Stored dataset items
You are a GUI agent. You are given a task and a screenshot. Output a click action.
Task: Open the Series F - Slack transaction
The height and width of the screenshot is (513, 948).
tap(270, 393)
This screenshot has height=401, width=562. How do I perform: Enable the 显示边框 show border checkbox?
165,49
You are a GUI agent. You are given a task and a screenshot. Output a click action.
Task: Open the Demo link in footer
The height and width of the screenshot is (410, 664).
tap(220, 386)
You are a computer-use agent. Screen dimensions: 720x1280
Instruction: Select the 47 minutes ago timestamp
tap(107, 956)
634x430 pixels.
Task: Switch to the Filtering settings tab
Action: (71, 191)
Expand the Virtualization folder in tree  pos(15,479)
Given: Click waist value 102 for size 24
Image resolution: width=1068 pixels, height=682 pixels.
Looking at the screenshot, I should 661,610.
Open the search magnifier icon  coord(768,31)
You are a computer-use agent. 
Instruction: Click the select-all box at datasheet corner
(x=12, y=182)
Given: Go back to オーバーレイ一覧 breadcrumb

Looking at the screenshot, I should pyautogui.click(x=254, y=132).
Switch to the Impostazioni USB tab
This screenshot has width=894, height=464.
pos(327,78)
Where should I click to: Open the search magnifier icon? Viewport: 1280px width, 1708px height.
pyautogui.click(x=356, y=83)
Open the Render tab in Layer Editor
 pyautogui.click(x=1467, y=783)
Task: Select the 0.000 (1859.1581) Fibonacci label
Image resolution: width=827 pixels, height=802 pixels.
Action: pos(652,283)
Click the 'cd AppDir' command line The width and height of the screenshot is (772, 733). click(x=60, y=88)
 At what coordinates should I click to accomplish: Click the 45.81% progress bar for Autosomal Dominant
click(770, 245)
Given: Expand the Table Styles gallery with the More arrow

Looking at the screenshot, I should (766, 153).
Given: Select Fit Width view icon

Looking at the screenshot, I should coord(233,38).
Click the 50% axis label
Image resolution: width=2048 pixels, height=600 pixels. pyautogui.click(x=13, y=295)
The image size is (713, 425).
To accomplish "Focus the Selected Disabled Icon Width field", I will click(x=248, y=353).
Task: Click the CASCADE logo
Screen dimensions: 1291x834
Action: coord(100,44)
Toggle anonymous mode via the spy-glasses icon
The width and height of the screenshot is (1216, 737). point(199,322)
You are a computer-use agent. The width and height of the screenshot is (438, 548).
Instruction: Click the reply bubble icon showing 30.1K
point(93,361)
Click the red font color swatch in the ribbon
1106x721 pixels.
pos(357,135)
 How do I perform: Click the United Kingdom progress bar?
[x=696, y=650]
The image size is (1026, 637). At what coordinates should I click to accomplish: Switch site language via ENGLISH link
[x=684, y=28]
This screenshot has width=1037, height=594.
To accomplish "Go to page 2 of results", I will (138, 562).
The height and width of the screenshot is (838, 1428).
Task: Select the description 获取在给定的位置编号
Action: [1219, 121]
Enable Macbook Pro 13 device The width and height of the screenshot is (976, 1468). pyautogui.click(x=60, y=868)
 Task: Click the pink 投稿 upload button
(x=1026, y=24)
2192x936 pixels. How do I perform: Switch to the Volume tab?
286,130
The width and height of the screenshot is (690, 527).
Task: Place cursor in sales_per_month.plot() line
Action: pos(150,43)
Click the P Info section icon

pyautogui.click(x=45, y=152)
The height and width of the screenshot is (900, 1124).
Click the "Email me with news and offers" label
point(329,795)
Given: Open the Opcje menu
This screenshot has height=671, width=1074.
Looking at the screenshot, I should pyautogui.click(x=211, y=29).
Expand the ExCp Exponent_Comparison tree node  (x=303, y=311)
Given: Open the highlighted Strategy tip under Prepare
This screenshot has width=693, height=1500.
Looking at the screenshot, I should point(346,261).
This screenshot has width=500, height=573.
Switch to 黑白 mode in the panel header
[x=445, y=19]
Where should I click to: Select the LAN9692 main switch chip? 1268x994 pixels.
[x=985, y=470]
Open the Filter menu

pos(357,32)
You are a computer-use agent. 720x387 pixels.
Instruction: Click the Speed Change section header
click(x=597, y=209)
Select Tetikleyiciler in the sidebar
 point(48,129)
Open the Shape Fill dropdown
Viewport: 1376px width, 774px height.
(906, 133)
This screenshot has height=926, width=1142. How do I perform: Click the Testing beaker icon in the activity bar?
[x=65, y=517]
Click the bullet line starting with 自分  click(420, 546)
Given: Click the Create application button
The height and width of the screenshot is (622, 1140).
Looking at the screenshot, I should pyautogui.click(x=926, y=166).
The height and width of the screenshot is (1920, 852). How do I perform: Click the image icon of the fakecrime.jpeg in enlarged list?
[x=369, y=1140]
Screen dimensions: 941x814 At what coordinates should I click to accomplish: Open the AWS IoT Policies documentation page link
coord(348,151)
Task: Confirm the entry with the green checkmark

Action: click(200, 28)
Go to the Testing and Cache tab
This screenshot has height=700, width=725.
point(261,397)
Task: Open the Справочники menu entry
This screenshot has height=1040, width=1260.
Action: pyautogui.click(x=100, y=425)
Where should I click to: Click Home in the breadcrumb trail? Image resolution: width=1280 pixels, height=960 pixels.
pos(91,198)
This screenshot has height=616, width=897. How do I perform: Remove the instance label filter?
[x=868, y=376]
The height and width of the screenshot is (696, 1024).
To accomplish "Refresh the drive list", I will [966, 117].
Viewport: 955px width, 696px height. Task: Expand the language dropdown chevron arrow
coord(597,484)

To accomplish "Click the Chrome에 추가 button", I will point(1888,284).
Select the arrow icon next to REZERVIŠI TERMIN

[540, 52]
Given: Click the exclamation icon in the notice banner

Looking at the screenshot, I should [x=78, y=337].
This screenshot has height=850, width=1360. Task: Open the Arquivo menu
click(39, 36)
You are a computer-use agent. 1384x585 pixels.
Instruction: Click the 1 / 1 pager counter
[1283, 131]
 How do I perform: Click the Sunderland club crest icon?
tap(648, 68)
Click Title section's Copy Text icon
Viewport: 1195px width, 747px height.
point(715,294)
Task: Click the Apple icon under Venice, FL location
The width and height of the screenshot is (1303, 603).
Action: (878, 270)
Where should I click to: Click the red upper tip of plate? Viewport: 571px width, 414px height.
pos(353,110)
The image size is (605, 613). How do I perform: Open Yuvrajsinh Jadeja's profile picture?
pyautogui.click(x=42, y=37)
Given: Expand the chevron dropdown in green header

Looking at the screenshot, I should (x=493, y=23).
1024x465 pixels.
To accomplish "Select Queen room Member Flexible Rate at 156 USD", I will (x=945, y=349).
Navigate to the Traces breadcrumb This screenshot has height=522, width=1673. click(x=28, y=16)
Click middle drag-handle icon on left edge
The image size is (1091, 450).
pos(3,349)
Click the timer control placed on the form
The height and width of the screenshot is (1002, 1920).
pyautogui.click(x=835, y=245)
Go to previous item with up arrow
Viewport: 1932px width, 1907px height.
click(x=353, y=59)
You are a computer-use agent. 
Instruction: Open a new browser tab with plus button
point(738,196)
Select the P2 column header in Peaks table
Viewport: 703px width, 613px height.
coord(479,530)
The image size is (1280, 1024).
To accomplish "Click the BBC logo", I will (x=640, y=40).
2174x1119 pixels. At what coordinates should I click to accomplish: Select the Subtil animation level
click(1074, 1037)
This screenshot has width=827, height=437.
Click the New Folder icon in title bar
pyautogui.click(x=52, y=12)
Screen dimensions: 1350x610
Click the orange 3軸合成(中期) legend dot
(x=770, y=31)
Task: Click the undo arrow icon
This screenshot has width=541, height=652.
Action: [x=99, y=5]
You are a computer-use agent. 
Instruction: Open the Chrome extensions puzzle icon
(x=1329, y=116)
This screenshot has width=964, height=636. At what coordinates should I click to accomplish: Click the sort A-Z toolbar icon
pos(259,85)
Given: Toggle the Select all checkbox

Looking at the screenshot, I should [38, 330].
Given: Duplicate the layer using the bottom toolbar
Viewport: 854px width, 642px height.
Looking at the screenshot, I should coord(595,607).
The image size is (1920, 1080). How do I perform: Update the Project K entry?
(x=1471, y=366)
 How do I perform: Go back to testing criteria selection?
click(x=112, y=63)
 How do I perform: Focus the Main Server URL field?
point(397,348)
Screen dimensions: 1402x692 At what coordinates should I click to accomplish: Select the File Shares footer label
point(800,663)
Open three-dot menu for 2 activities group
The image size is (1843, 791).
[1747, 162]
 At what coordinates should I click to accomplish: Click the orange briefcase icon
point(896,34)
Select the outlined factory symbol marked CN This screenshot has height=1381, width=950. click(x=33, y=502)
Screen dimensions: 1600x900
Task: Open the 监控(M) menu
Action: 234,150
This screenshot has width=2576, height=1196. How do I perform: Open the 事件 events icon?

▶ _TASK PROMPT_:
Rewrite the records from the line with "Expand the Virtualization" to the line with "click(770, 245)", changing "magnifier" to "magnifying glass" and leaving everything else as it is.

▶ _COMPLETE RESPONSE_:
Expand the Virtualization folder in tree  pos(15,479)
Given: Click waist value 102 for size 24
Image resolution: width=1068 pixels, height=682 pixels.
Looking at the screenshot, I should 661,610.
Open the search magnifying glass icon  coord(768,31)
You are a computer-use agent. 
Instruction: Click the select-all box at datasheet corner
(x=12, y=182)
Given: Go back to オーバーレイ一覧 breadcrumb

Looking at the screenshot, I should pyautogui.click(x=254, y=132).
Switch to the Impostazioni USB tab
This screenshot has width=894, height=464.
pos(327,78)
Where should I click to: Open the search magnifying glass icon? Viewport: 1280px width, 1708px height.
pyautogui.click(x=356, y=83)
Open the Render tab in Layer Editor
 pyautogui.click(x=1467, y=783)
Task: Select the 0.000 (1859.1581) Fibonacci label
Image resolution: width=827 pixels, height=802 pixels.
Action: pos(652,283)
Click the 'cd AppDir' command line The width and height of the screenshot is (772, 733). click(x=60, y=88)
 At what coordinates should I click to accomplish: Click the 45.81% progress bar for Autosomal Dominant
click(770, 245)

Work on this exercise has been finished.